Growth of the LSE Library leads to Huge storage problems

December 4, 1998

Just about every measure of library activity at the British Library of Political and Economic Science at the London School of Economics shows expansion.

Librarian Jean Sykes believes this reflects the general upward trend in demand in universities.

Ms Sykes, director of information services at the LSE, says the "tremendous increase in the LSE library's operations over the past few years - never mind the past 20" covers just about everything from registered student borrowers to book issues and use of teaching collections and offprints.

The number of new periodicals at the library has risen in the past seven years by more than a quarter to 380.

The number of manuscripts held has risen by 11 per cent to 24,370. Total bookstock is up by 14.5 per cent, breaching the million mark and standing at just over 1.1 million.

"This creates big storage and space implications, which we hope will be substantially alleviated by refurbishment," Ms Sykes says.

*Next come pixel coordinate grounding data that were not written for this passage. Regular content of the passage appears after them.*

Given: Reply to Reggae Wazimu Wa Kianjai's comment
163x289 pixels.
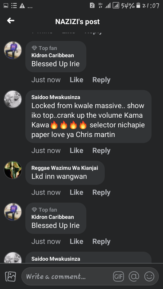Looking at the screenshot, I should click(101, 192).
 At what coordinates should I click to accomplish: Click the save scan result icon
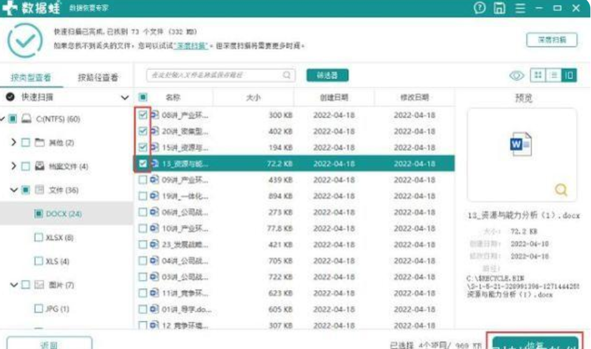[499, 8]
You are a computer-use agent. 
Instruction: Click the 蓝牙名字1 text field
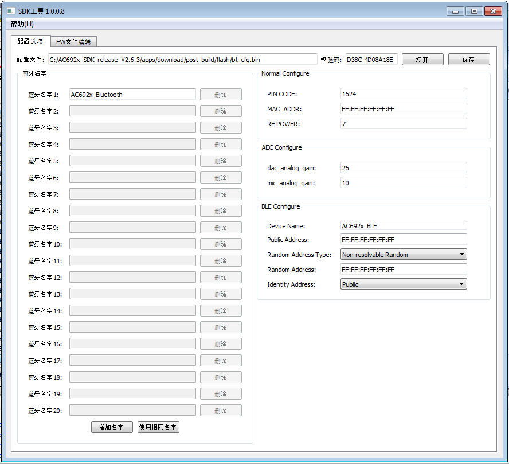click(132, 95)
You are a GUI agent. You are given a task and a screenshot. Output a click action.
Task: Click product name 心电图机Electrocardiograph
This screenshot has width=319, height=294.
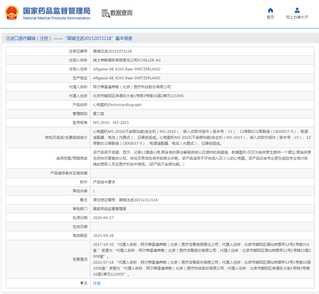click(117, 105)
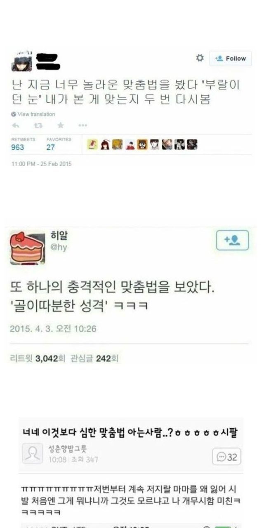Open the first tweet author's avatar
Image resolution: width=264 pixels, height=528 pixels.
22,61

The library could close or move for up to 18 months as the refurbishment is done.

The number of registered LSE users has also risen by 32 per cent to 7,600. They are voracious readers with loans up 280 per cent to 1.2 million:

"Think of the work entailed at the library counter and in re-shelving these issues," Ms Sykes says.

The number of enquiries has grown by 110 per cent to 66,654 and dealing with them is quite a workload.

"I think the increase is probably as much due to the proliferation of complex information sources for users to cope with as it is to the increase in student numbers," she adds.

Like many other libraries, the LSE's has notched up a spectacular increase in online searches, which are up 980 per cent to nearly 11,000 annually.

"It shows universities have espoused electronic materials in a big way while still buying as many books as possible," Ms Sykes says.

Just about the only area where the LSE library cannot boast of a dramatic increase over the past seven years is the number of staff it can afford to employ - the number of full-time equivalents has risen by four to 79.

"Like many other libraries, the use of new technology has helped to generate this value for money by allowing processes and procedures to be streamlined.

But it has also been made possible by efforts to work more efficiently and cooperation, not just between our own staff but with others, notably the IT staff - and with other libraries."